井上氏:この数年間をみると、受験者数も受験率も上昇を続けています。今年春の1都3県の受験生数はおよそ6万人。受験率は20%を越えました。実に小学6年生の5人に1人が受験をしていることになります。

 全国的には少子化が大きな問題になっていますが、都市部への人口流入に伴い東京都の子どもの数は増えています。加えて教育熱心な保護者による中高一貫校への信頼が増していることが背景にあります。中高6年間でしっかり学力をつけることはもちろん、先の見えないこの状況下で変化に対応できる力を我が子に身に付けてほしいという期待から、よりいっそう中高一貫校を選ぶ家庭は増えていくでしょう。

--昨年度入試問題で見られた傾向などのトピックス、それを受けて今年度の出願傾向、考えられる出題のトレンドなどを教えてください。

茂呂氏:全体的な傾向として、より世の中のことや、社会の動きなどを反映した内容の出題が増えています。ただ知識を問うだけではなくて、情報を組み合わせたうえでどう読み取るか、そのうえで正解がない問いに対してあなただったらどう考えるかということを、解答から見たいという学校側の狙いがあるのでしょう。

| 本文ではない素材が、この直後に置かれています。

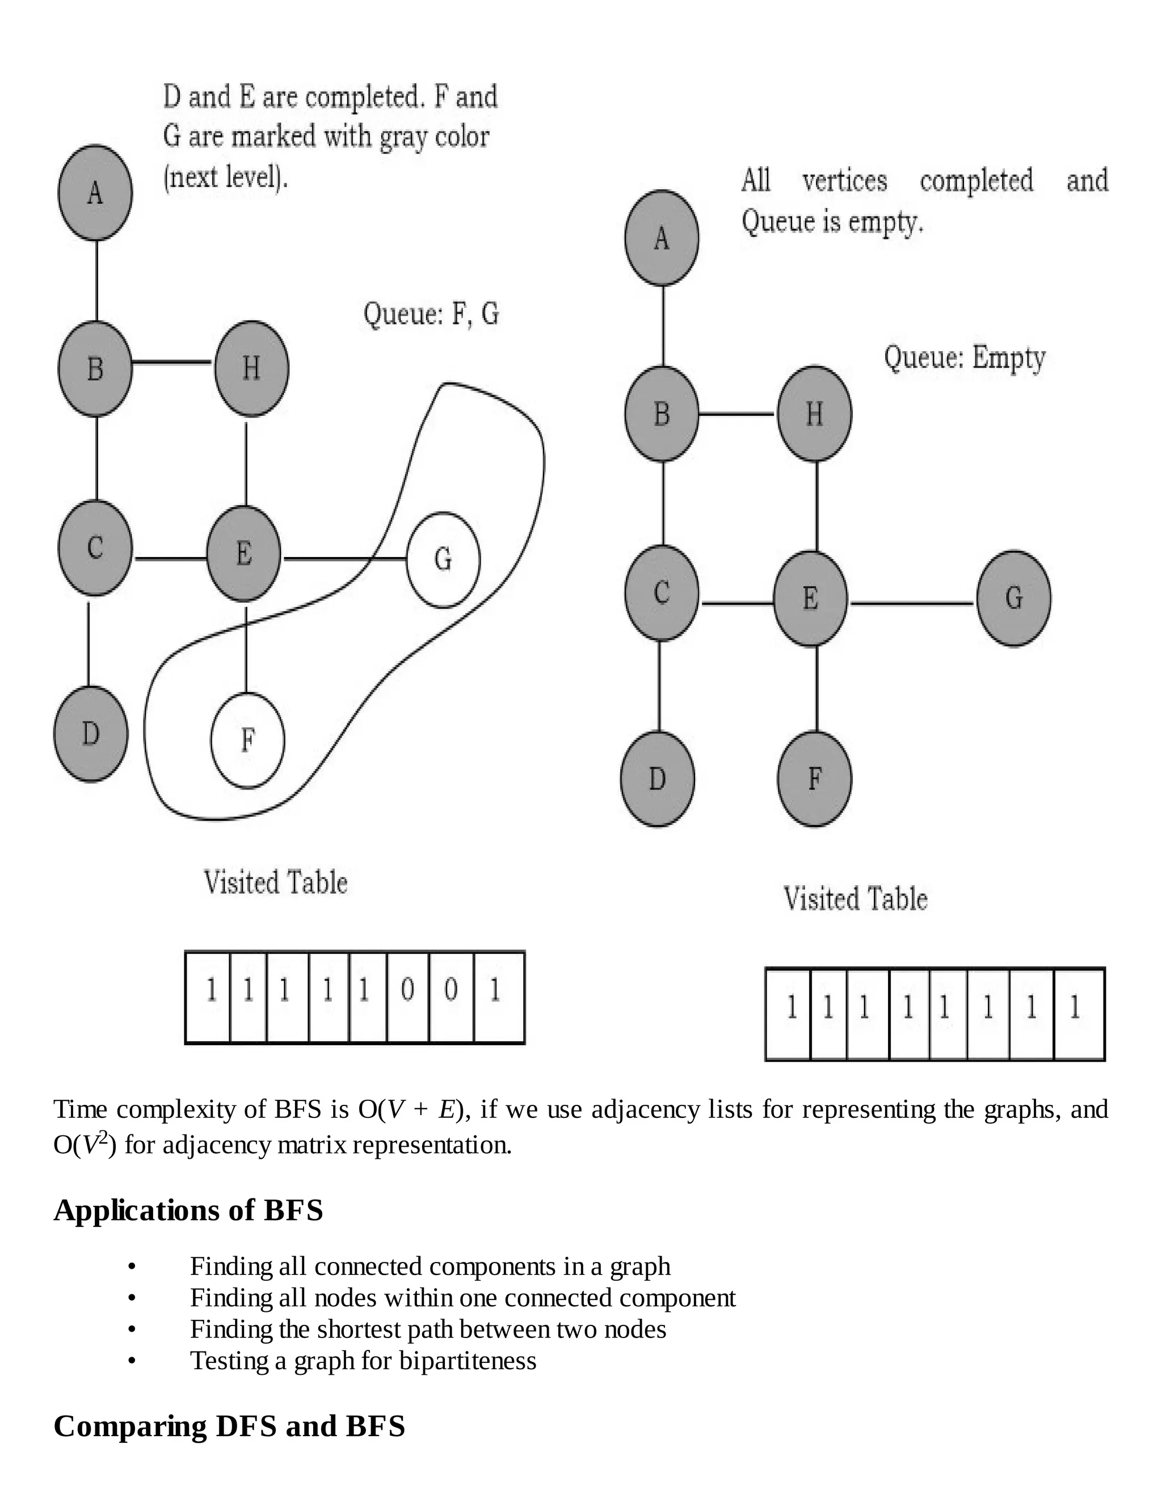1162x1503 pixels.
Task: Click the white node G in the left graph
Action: coord(443,559)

 数多ある情報の中から、自分にとって必要な情報は何かを選び判断し、読み解く力というのは、世の中で今まさに必要とされている力です。これまでもデータや資料をもとにして答えを出すという出題はありましたが、最近は、図表、グラフ、統計資料、地図など、より複数にまたがる情報を読み解き、重ね合わせたうえで、問われていることは何かを読み解き、解答を導き出したり、自分の考えを述べたりといった出題に変化しています。

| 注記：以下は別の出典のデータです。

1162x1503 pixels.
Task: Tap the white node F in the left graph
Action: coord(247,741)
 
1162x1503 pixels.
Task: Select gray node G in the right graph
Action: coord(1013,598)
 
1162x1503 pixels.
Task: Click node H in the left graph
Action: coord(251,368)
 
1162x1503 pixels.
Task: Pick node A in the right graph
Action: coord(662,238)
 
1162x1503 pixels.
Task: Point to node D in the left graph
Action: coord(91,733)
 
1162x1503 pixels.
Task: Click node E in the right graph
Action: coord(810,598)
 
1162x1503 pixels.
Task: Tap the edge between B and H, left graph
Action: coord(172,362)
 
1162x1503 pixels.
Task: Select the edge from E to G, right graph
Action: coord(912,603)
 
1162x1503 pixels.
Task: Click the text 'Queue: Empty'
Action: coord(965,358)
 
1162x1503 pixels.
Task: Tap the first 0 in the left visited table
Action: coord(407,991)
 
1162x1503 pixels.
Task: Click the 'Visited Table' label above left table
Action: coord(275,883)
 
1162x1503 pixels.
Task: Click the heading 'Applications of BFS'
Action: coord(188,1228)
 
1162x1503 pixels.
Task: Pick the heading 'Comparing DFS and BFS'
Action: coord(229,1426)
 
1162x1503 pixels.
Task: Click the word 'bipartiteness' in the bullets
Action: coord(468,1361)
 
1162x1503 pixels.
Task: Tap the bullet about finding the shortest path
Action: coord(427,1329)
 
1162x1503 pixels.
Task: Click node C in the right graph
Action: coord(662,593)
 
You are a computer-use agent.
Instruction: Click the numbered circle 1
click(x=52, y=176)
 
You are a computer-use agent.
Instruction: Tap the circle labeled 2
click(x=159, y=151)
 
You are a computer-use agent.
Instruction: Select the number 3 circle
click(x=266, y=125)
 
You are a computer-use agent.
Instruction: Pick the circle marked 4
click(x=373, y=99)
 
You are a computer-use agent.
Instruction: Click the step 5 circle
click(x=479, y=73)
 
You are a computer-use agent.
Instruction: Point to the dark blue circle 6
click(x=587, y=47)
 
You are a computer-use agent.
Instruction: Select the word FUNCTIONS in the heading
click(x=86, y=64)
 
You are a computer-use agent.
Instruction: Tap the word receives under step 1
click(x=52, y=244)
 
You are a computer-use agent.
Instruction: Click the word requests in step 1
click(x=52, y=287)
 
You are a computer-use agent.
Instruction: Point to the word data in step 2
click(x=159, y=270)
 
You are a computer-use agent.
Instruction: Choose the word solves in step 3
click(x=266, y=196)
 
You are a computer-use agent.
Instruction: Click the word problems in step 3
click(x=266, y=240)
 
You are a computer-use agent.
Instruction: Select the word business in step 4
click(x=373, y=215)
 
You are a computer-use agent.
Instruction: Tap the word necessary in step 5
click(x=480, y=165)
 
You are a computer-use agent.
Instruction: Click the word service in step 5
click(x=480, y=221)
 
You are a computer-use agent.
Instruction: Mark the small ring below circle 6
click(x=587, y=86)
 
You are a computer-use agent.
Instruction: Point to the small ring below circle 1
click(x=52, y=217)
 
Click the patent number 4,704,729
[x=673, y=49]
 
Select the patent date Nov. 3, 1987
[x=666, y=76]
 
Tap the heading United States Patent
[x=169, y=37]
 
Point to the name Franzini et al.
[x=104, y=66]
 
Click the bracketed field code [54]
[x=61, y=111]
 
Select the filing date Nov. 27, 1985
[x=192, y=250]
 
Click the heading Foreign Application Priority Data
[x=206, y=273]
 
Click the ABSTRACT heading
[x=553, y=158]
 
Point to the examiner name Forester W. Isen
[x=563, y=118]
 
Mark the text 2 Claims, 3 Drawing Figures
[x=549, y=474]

 また、2020年の麻布の国語の素材文に、活け花に打ち込む少女の物語からの出題がありました。一方、フェリス女学院では男気に溢れた武士の心情を描いた素材文から出題されるなど、各校のもつ文化的なものから一見遠いところにあるようなテーマから出題される例が見受けられました。この背景には、これから子どもたちが生きていく未来に向けて「他者理解」をメッセージとして伝えたいという考えがあるのではと私どもは考えています。

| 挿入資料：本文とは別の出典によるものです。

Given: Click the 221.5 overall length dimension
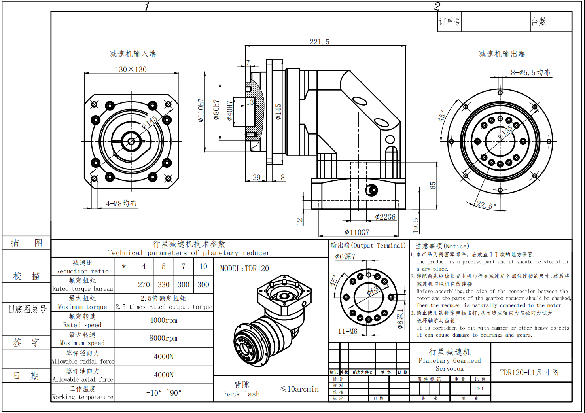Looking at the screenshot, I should coord(319,42).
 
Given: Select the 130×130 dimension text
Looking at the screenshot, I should coord(131,69).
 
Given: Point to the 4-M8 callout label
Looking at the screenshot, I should coord(121,203).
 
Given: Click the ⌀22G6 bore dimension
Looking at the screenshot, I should coord(385,217).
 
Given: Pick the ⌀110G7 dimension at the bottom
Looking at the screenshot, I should coord(357,232).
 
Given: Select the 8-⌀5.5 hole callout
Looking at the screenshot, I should coord(530,72).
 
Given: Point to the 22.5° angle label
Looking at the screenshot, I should coord(486,205).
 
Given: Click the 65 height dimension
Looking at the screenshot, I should coord(433,185).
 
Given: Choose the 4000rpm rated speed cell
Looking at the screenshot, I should coord(163,320).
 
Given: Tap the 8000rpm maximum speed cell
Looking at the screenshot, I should coord(163,338).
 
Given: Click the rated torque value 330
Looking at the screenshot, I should coord(164,285).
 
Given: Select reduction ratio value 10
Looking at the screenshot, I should coord(203,267).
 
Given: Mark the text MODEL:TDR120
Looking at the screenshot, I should coord(244,269).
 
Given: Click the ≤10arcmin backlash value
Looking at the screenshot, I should coord(299,389).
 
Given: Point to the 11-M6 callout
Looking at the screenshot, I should coord(348,332).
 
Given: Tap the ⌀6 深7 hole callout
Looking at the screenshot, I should coord(345,257).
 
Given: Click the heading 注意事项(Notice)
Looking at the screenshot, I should coord(442,246).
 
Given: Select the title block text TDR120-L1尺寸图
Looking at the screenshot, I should coord(530,372).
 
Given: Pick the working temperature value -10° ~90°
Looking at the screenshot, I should coord(164,393).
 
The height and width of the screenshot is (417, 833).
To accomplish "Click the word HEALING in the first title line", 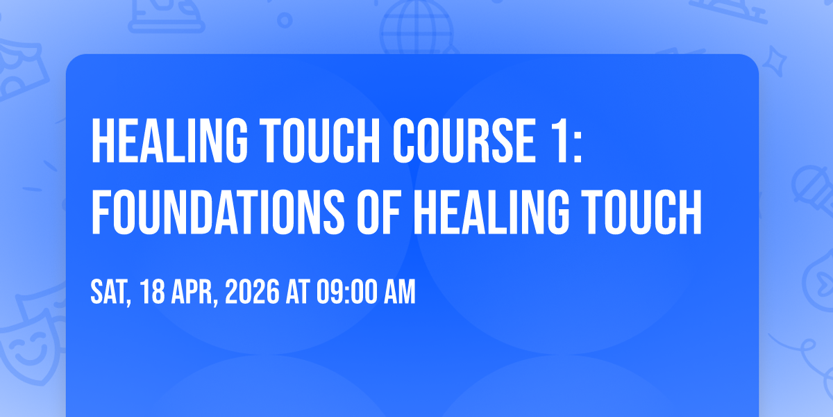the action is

 多様性が問われる社会において、自分とは遠い存在かもしれないが、その立場になったらどう考えて行動していくだろうかということを、入試で子どもたちに問う。自分さえよければいいのではなく、「社会に貢献する私」として、未来に生きていくときにどうすればいいかという、問いかけにも似た出題が多く見られたのは、子どもがこの「他者理解」について、日常からいかに考えているのかを見たいという私学らしい問いから来るものだと思うのです。

中学受験専門誌「進学レーダー」編集長 井上修氏(左)と日能研本部 常務取締役 茂呂真理子氏(右)
中学受験専門誌「進学レーダー」編集長 井上修氏(左)と日能研本部 常務取締役 茂呂真理子氏(右)

--12歳なりに、社会に対して自分の考えをもっていてほしい、そんな私学のメッセージともとれる問題ですね。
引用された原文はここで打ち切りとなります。